JMK - Caro Joseph, sono tanto d'accordo che sono stato io il primo a coniare le parole possenti degli animal spirits.
JS - Io li avevo già chiamati Unternehmergeist, "anime fiere".
JMK - E non mi faccio spaventare da tanta effervescenza speculativa che ha gonfiato la bolla del credito prima che scoppiasse la crisi dei mutui. Ma, se è vero che «gli speculatori non fanno danno se sono bollicine sulla corrente dell'intrapresa» è anche vero che «le cose si fanno serie quando l'impresa diventa la bolla in un gorgo di speculazione. Quando lo sviluppo finanziario di un Paese diventa il sottoprodotto delle attività di un casinò, viene fuori un lavoro fatto male. Se misuriamo il successo di Wall Street come un'istituzione la cui funzione sociale è quella di incanalare l'investimento negli impieghi più produttivi, dobbiamo concludere che Wall Street non è stato un grande trionfo del capitalismo alla laissez faire».
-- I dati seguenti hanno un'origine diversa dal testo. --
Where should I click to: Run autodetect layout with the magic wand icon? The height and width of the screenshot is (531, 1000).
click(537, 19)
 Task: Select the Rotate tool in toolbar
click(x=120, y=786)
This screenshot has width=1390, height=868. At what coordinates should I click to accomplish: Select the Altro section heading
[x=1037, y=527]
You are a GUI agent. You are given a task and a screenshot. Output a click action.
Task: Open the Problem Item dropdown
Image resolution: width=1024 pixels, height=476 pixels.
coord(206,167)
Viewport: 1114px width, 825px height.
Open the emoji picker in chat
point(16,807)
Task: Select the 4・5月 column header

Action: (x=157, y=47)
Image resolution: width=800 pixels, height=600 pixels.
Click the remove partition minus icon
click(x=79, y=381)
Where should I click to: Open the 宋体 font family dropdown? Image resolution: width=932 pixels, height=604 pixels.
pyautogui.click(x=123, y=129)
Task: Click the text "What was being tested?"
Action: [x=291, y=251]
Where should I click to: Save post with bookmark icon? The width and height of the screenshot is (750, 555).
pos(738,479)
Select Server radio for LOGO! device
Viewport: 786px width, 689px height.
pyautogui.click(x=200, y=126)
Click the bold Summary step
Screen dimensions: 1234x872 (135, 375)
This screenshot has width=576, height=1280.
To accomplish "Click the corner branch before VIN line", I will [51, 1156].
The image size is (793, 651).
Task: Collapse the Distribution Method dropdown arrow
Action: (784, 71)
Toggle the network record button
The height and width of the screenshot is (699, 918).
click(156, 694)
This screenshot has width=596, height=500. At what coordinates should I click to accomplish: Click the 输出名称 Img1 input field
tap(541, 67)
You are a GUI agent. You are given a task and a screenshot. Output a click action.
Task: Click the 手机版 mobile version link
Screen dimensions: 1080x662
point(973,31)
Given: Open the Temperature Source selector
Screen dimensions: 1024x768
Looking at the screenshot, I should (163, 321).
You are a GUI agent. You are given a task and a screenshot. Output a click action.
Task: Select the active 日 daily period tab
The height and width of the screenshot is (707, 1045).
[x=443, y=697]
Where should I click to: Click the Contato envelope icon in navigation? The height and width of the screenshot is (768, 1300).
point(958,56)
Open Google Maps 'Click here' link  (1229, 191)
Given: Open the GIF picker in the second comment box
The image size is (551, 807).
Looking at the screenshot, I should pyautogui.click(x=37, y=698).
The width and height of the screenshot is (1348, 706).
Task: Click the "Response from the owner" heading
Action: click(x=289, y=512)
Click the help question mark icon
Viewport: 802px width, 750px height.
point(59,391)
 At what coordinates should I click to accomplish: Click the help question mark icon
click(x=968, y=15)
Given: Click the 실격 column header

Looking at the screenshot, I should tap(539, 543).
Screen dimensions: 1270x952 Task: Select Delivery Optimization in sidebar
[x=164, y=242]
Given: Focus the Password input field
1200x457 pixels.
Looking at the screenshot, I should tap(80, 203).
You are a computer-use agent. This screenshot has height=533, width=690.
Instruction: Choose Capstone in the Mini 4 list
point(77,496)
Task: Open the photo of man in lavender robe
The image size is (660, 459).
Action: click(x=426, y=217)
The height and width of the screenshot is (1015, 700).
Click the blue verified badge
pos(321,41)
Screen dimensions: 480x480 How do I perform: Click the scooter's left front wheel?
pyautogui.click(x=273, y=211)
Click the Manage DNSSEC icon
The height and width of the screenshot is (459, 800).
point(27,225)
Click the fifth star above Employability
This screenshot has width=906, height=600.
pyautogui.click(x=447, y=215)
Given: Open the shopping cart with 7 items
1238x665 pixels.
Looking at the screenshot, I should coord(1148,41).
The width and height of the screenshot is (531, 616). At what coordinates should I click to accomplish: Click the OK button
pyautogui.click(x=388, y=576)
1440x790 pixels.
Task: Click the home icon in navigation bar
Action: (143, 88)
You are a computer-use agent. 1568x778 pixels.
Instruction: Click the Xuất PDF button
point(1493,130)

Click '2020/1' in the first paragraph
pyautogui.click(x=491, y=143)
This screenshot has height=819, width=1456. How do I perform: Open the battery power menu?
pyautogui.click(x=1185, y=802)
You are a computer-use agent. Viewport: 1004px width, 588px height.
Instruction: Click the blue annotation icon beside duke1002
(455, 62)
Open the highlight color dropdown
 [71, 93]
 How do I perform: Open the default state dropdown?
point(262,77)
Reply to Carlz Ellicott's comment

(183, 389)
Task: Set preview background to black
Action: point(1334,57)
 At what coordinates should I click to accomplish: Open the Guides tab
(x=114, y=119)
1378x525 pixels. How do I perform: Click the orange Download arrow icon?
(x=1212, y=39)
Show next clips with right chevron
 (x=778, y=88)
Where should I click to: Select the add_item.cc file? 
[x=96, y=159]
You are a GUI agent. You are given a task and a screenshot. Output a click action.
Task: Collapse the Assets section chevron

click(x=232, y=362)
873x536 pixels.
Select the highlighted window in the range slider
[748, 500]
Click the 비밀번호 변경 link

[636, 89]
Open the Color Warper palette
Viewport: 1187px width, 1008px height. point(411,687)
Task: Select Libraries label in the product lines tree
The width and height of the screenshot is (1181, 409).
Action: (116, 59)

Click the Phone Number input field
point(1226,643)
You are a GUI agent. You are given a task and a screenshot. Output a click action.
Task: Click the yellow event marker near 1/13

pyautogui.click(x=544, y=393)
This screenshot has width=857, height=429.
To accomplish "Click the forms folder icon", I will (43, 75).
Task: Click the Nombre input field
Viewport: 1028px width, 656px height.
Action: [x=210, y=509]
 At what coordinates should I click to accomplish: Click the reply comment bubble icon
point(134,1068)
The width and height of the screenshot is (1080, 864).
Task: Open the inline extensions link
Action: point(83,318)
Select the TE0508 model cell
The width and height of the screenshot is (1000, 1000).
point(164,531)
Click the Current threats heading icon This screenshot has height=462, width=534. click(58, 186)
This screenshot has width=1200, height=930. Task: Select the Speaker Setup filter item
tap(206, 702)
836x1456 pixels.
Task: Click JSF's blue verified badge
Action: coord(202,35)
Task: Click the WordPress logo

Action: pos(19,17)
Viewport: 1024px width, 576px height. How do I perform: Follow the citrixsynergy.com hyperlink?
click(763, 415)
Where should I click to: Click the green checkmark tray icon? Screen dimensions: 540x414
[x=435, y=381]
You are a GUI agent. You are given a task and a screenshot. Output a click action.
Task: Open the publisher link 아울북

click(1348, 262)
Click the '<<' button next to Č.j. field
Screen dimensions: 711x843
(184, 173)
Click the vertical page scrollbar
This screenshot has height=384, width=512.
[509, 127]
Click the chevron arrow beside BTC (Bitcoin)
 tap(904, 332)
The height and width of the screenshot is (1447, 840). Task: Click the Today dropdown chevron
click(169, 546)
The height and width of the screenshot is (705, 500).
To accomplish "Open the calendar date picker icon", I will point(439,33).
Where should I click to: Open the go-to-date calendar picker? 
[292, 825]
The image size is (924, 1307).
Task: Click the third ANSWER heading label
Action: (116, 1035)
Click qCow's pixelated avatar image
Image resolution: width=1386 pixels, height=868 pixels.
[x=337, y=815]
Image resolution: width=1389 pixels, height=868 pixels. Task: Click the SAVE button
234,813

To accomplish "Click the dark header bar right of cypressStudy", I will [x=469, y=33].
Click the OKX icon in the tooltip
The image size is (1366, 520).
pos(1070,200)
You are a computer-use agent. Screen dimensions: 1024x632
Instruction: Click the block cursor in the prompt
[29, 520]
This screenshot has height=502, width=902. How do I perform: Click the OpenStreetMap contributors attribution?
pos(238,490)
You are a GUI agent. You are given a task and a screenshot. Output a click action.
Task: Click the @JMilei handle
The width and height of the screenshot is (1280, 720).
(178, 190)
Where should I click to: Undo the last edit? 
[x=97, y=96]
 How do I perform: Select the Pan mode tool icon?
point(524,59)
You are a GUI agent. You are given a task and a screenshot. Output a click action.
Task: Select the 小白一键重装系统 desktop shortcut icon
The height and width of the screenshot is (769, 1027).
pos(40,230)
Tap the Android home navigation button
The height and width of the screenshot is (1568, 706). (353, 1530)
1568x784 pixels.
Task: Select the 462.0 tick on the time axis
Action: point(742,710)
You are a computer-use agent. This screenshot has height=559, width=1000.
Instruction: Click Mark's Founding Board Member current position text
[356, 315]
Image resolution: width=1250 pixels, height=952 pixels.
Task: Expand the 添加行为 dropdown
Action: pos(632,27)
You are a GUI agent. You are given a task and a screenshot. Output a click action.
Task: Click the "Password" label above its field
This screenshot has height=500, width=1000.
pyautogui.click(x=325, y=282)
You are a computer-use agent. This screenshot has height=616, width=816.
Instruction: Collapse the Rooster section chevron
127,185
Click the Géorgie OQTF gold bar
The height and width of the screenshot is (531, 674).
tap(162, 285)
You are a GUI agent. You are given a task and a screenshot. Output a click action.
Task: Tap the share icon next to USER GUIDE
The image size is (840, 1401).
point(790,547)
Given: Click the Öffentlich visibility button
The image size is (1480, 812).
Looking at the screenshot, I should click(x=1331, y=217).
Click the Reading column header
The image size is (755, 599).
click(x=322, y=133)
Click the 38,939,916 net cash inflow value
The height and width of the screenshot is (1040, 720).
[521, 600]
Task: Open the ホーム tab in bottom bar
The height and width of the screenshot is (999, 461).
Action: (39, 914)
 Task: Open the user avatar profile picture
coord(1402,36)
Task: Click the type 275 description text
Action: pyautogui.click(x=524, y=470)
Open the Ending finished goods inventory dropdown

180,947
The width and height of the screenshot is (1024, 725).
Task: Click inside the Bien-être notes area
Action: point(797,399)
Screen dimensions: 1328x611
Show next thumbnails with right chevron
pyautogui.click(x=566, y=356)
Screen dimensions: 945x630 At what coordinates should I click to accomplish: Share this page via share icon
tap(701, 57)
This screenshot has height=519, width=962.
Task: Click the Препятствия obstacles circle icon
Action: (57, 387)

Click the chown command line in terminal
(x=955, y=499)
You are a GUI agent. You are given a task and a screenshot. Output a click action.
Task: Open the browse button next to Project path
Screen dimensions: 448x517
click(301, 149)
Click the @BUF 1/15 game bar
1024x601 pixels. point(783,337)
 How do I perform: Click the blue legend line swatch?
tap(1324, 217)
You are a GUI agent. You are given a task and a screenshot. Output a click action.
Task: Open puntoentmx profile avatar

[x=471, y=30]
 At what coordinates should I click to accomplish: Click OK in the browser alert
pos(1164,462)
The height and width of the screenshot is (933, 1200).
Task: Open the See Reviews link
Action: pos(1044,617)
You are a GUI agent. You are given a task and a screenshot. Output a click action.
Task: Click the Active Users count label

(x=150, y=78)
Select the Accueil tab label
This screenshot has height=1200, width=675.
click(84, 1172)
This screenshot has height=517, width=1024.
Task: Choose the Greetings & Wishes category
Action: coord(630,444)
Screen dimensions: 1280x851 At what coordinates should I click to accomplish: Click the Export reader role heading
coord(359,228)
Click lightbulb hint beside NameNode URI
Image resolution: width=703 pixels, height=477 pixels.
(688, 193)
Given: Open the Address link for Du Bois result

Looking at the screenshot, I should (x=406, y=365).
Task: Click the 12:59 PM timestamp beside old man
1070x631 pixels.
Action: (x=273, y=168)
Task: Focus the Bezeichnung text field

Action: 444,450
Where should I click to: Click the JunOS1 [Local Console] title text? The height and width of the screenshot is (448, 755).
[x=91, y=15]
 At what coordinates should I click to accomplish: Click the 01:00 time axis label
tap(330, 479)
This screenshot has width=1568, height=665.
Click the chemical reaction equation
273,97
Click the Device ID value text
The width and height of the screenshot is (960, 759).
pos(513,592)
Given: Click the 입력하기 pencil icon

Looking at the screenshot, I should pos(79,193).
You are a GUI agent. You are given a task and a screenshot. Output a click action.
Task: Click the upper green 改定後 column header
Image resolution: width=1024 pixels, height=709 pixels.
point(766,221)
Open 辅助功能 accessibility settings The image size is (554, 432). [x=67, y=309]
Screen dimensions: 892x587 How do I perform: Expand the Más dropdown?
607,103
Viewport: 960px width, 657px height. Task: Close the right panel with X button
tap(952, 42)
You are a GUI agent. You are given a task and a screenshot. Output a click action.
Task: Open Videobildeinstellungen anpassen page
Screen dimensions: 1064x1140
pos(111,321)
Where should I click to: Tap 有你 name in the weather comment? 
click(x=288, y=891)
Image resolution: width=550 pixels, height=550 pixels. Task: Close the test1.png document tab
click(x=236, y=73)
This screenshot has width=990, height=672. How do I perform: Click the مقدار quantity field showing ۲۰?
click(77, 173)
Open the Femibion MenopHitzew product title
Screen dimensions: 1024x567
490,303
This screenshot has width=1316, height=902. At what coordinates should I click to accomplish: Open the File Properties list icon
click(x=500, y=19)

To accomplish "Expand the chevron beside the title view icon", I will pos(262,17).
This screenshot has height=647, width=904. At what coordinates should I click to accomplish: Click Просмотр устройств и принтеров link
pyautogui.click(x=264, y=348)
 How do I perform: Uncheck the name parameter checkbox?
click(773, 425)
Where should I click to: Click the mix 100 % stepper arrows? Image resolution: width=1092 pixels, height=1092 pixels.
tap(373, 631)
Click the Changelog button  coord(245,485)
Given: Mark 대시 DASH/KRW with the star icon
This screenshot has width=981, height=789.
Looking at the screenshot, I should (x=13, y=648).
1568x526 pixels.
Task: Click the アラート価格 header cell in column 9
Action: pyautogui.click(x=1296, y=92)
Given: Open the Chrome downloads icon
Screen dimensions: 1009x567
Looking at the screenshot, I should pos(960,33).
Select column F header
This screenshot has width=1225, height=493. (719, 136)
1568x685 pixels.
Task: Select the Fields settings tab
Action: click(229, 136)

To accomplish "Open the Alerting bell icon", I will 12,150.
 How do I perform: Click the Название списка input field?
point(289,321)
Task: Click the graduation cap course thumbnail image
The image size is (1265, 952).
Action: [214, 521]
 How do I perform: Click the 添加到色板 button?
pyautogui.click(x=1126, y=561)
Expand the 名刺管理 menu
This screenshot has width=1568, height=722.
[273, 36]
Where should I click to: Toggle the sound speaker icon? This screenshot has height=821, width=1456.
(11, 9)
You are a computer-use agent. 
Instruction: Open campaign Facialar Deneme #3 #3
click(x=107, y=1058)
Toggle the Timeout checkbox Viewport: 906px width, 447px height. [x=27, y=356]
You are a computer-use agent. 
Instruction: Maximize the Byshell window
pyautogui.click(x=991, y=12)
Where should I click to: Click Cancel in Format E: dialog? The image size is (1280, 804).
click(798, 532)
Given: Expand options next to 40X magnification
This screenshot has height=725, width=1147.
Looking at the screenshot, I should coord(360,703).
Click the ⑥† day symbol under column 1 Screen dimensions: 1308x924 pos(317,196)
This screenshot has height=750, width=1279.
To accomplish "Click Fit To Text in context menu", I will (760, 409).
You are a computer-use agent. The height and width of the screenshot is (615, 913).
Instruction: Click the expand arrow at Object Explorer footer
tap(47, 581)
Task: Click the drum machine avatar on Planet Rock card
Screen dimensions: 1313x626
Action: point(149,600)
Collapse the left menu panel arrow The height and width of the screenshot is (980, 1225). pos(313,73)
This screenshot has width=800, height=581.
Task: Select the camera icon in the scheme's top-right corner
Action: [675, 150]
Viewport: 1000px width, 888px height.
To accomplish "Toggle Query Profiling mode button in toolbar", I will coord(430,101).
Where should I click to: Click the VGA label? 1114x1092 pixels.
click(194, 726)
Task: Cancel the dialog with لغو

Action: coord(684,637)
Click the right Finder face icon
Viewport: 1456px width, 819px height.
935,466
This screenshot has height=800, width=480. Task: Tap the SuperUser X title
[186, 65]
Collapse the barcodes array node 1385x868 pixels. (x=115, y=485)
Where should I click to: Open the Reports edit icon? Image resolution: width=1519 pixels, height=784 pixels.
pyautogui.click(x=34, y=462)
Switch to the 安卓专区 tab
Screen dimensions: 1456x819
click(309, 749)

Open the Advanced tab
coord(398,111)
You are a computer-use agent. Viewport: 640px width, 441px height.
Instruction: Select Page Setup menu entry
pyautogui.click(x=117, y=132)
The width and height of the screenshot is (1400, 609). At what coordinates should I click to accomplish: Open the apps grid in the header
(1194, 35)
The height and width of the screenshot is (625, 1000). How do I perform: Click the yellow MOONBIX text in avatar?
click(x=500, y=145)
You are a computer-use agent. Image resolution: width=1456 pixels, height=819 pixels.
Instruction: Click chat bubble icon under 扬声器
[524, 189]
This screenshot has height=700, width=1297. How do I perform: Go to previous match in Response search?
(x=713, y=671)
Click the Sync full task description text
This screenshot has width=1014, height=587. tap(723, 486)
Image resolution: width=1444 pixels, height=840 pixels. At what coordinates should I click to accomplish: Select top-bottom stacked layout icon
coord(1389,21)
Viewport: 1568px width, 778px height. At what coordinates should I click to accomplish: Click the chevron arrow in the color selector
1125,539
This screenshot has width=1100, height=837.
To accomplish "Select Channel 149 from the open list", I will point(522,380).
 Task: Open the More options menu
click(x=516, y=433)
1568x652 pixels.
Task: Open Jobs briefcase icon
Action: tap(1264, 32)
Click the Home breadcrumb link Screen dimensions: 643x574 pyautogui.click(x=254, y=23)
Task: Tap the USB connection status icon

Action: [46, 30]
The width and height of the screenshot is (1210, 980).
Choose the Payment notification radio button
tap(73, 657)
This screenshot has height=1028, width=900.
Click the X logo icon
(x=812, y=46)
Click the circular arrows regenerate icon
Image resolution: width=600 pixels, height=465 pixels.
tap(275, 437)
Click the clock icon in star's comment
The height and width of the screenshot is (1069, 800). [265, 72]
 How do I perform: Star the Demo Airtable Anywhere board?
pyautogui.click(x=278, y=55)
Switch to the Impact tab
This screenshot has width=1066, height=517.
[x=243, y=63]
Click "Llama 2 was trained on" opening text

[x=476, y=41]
JS - Ma l'impresa è stata veramente danneggiata da questa crisi nei piani alti della finanza? Quando ci hanno istruiti su quel che è successo negli anni di grazia 2007 e 2008, la parola più ricorrente era quella del credit crunch, la stretta creditizia. Ma se prima c'era stato un eccesso di credito a (troppo) buon mercato, la stretta non è una disgrazia ma una medicina.
JMK - Sono d'accordo, e da questo punto di vista, a guardare quelle cose scomode che sono i fatti e i numeri, la stretta c'è stata solo per i prestiti e gli impieghi che giravano vorticosamente all'interno del settore finanziario. Se una società finanziaria si fa dare soldi a breve dalle banche per lucrare sulle differenze fra tassi corti e lunghi, questa non è un'attività produttiva. Il credito alle attività produttive non è stato fatto mancare e non ci sono ragioni perché manchi in futuro.